Home > Publication > Ph.D. Dissertation  
Title HRTF Customization Technique to Implement in Virtual Audio
Author Shin, Ki Hoon
Type KAIST Ph.D. Dissertation
Year of Pub. 2008
File 신기훈박사논문
The ability of humans to use sonic cues to estimate the spatial location of a sound source is of great practical and research importance. Although considerable efforts have been made over the past century to understand the basic mechanism of the human auditory system, the role of each pinna cavity on auditory localization remains unclear to this day. Recent advances in computational power and acoustic measurement techniques have made it possible to empirically measure, analyze, and synthesize the spectral cues that influence spatial hearing. However, the current 3-D sound technologies are unable to compensate for the difference in individual spectral cues to render a fully immersive sound field, and development of an effective method for HRTF (head-related transfer function) customization still remains the biggest and open problem for virtual audio synthesis.

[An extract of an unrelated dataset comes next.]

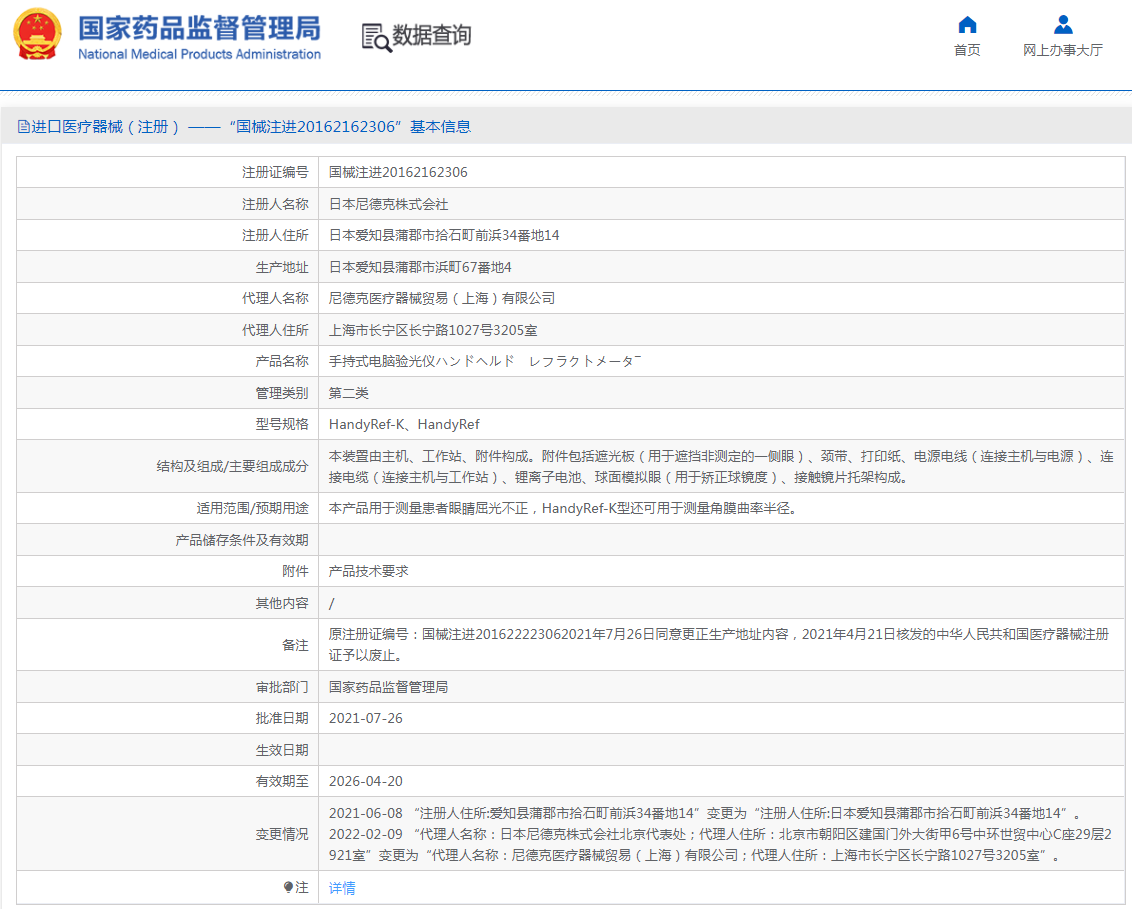Click the national emblem logo
Screen dimensions: 1132x909
38,36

Besides changes in source direction, HRTFs are also known to depend on source distance in case the source lies in close proximity to the head. However, most HRTF databases accessible from the Web up to the present day contain HRTFs for distant sources only due to several technical challenges involved in the measurement of HRTFs for nearby sources like equalization of increasing interference from the loudspeaker as it is positioned closer to the ears. In this study, HRTFs for nearby sources (located within 1 m from the head center) were measured using a B&K HATS (Head And Torso Simulator) dummy head microphone system and a special acoustic point source in order to construct a database and analyze their characteristics influenced by the direction as well as the distance of the source with respect to the head center.

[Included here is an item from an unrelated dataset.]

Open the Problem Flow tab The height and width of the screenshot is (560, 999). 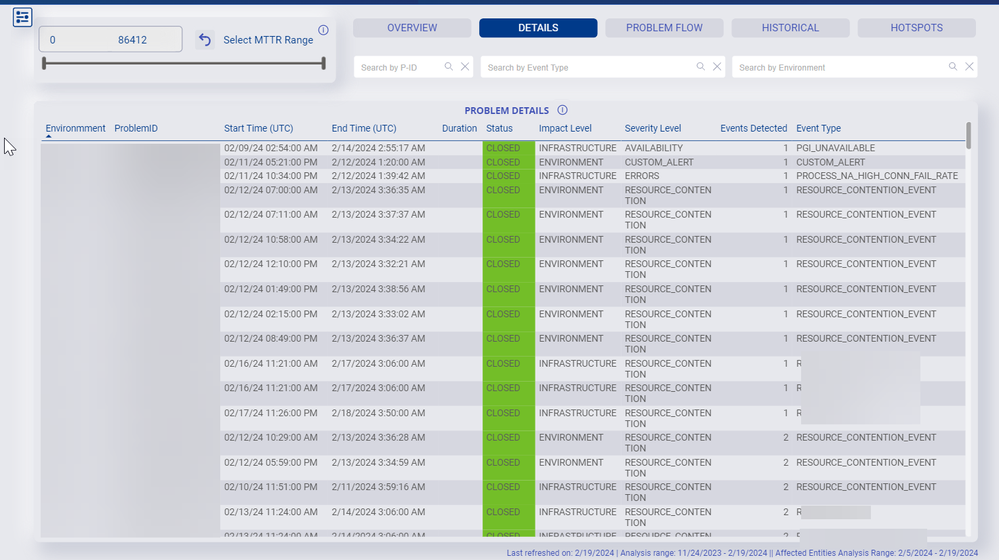tap(664, 28)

To provide more realistic and immersive audio experiences when listening to music or viewing live airwave TVs using PMPs (portable media players) such as MP3 or DMB (digital multimedia broadcasting) players, most high quality PMPs are available with 3-D sound rendering capability based on HRTFs despite limited memory space. Empirical HRTFs usually have 256 or 512 values to be stored per each ear for simulation of a single source direction and require a memory space far too excessive for most PMPs even when simulating sounds on the horizontal plane. A number of truncation techniques that can model these empirical HRTFs using only a few parameters are already available. This study explores some of the conventional HRTF modeling techniques and suggests a different modeling technique known as the minimum realization method that can decompose an HRTF into a more stable set of parameters with enhanced modeling accuracy.

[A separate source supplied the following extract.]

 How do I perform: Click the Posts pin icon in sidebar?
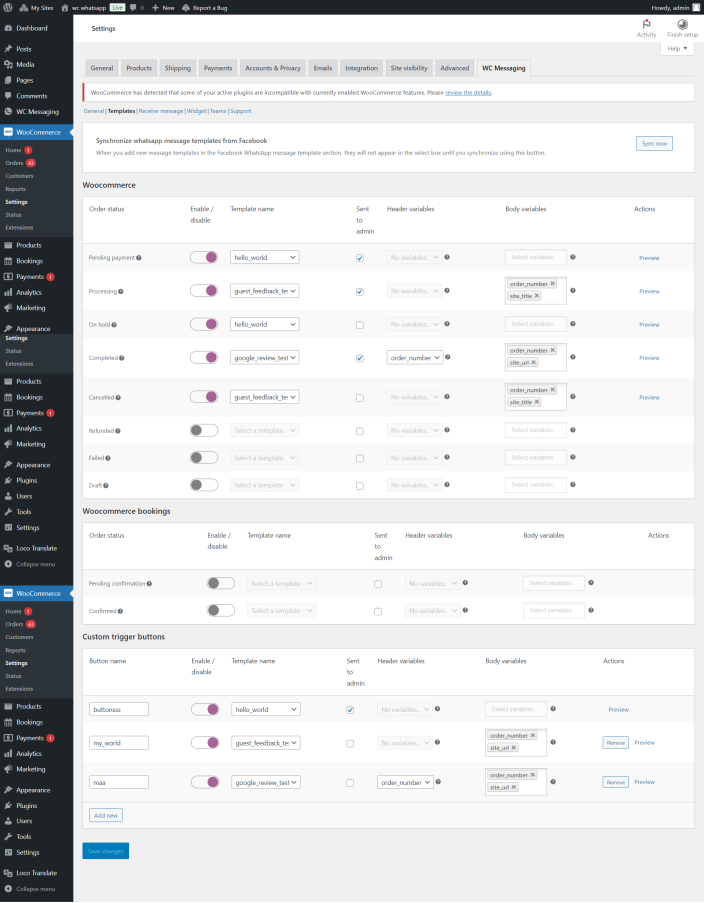pos(9,48)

Human’s ability to perceive elevation of a sound and distinguish whether a sound is coming from the front or rear strongly depends on the monoaural spectral features of the pinnae. For an effective virtual auditory display, this study proposes a novel HRTF customization method that can be based on any individual HRTF library of substantial size. By extracting the pinna responses from the median HRIRs (head-related impulse responses) of 45 individuals in the CIPIC HRTF database of UC Davis and modeling them by PCA (principal components analysis) in the time domain, the pinna responses could be decomposed into four or five basic temporal shapes (basis functions) per elevation. By tuning the weight on each basis function computed for a specific elevation angle to replace the pinna response in the KEMAR (Knowles Electronic Manikin for Acoustic Research) HRIR measured at the same angle with a linear combination of the tuned basis functions and listening to the filtered stimulus over headphones, four individuals with normal hearing sensitivity were able to create a set of customized HRIRs that outperformed the KEMAR HRIRs in producing vertical effects with reduced front/back ambiguity in the median plane. Since the monoaural spectral features of the pinnae are almost independent of source azimuth when source elevation with respect to the ear canal is kept fixed, similar vertical effects could also be generated in sagittal planes simply by varying the ITD (interaural time difference) according to the direction as well as the size of each individual’s own head.
The minimum realization method can be applied to model the shoulder/torso response of the KEMAR so that the above procedure to obtain customized pinna responses can be handled with less memory in real applications. The proposed methods for HRTF modeling and customization can be implemented in countless entertainment and educational applications such as home theatres, PC games, aviation simulators, and mobile devices including cellular phones and MP3/DMB players with limited memory space.